What you should do:
What you give back from the listing below should be an exact copy of the lines from the one with "Task: Click the" down to the one with "Where should I", and it should contain no pictures.

Material provided:

========

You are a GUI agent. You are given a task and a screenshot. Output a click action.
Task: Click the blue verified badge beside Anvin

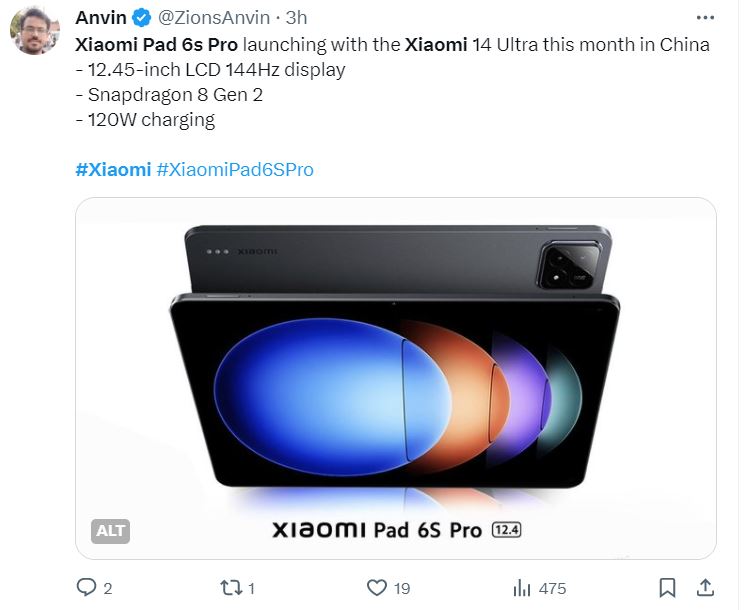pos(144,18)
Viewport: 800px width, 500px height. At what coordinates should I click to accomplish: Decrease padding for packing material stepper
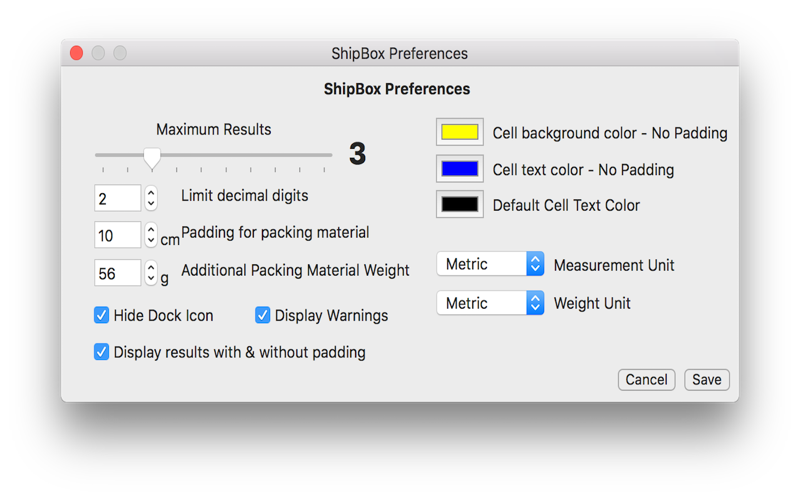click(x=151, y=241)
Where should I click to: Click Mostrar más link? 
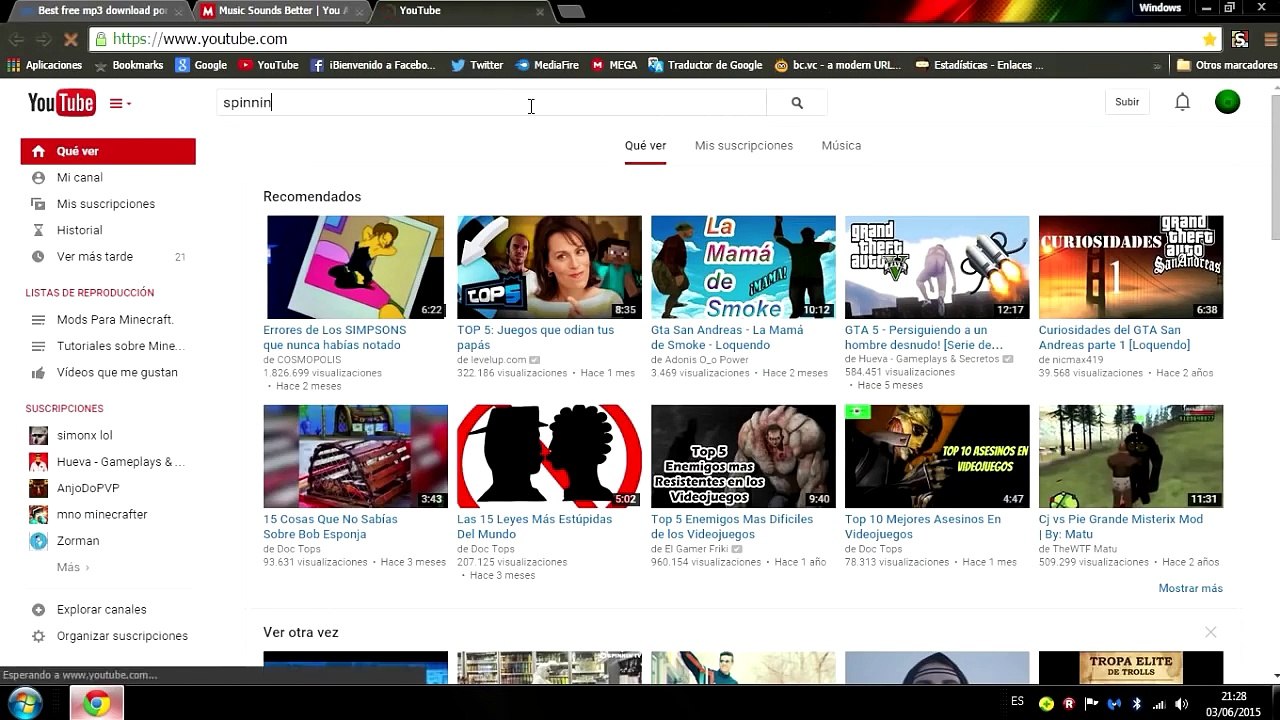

========

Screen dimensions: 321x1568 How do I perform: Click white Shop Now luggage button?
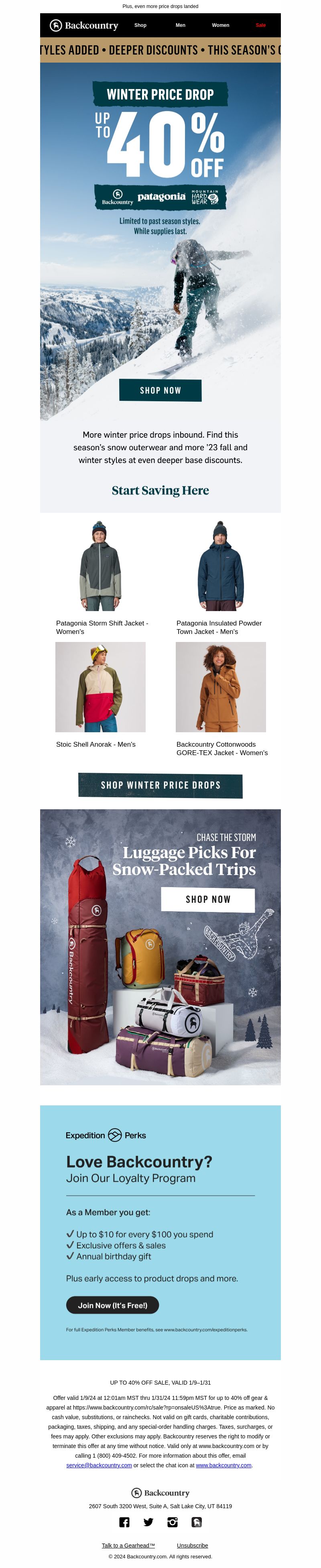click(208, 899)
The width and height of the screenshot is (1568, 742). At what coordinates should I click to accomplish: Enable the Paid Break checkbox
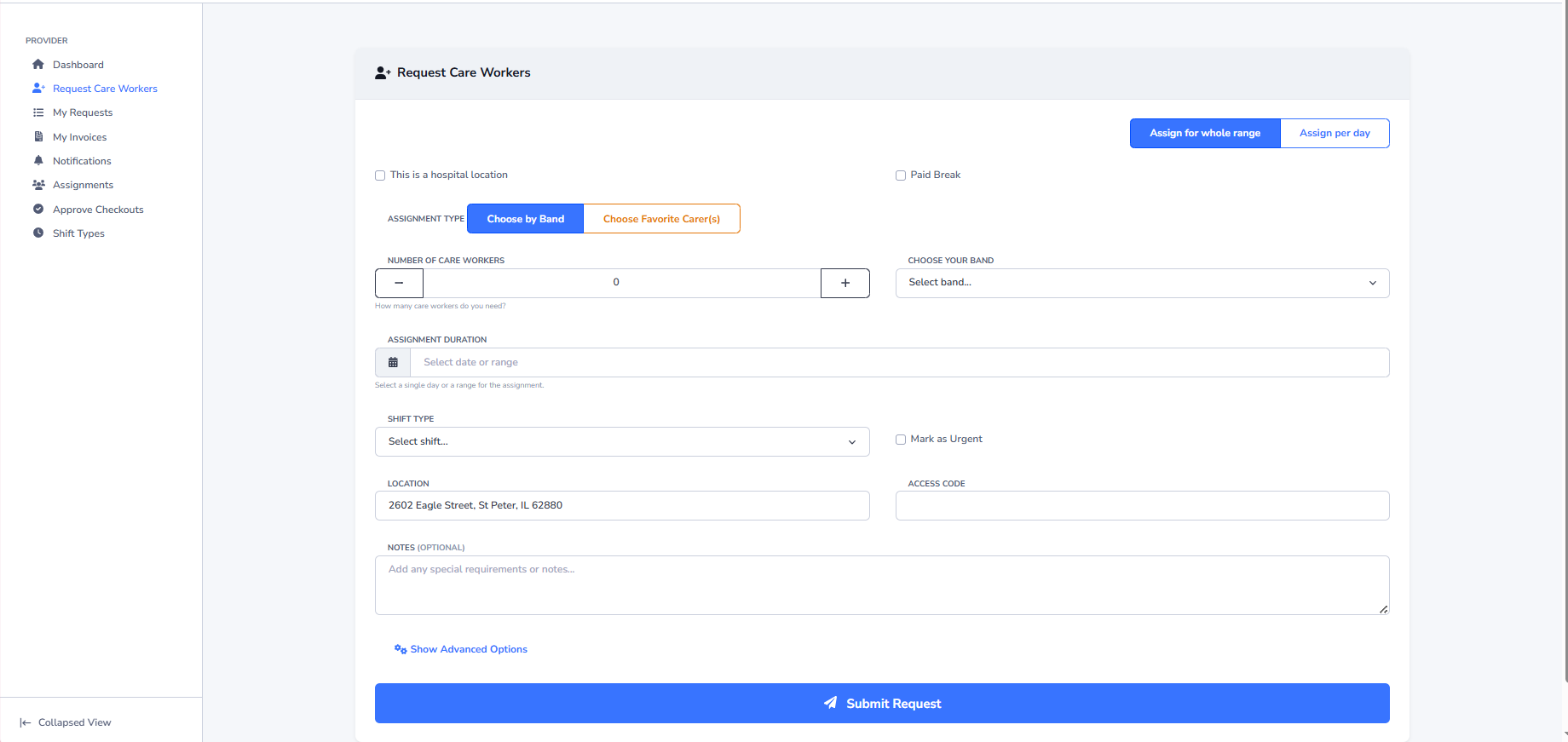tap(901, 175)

========

Response:
Task: Click the blue verified badge beside Anvin

pos(144,18)
Viewport: 800px width, 500px height. At what coordinates should I click to accomplish: Decrease padding for packing material stepper
click(x=151, y=241)
Where should I click to: Click Mostrar más link? 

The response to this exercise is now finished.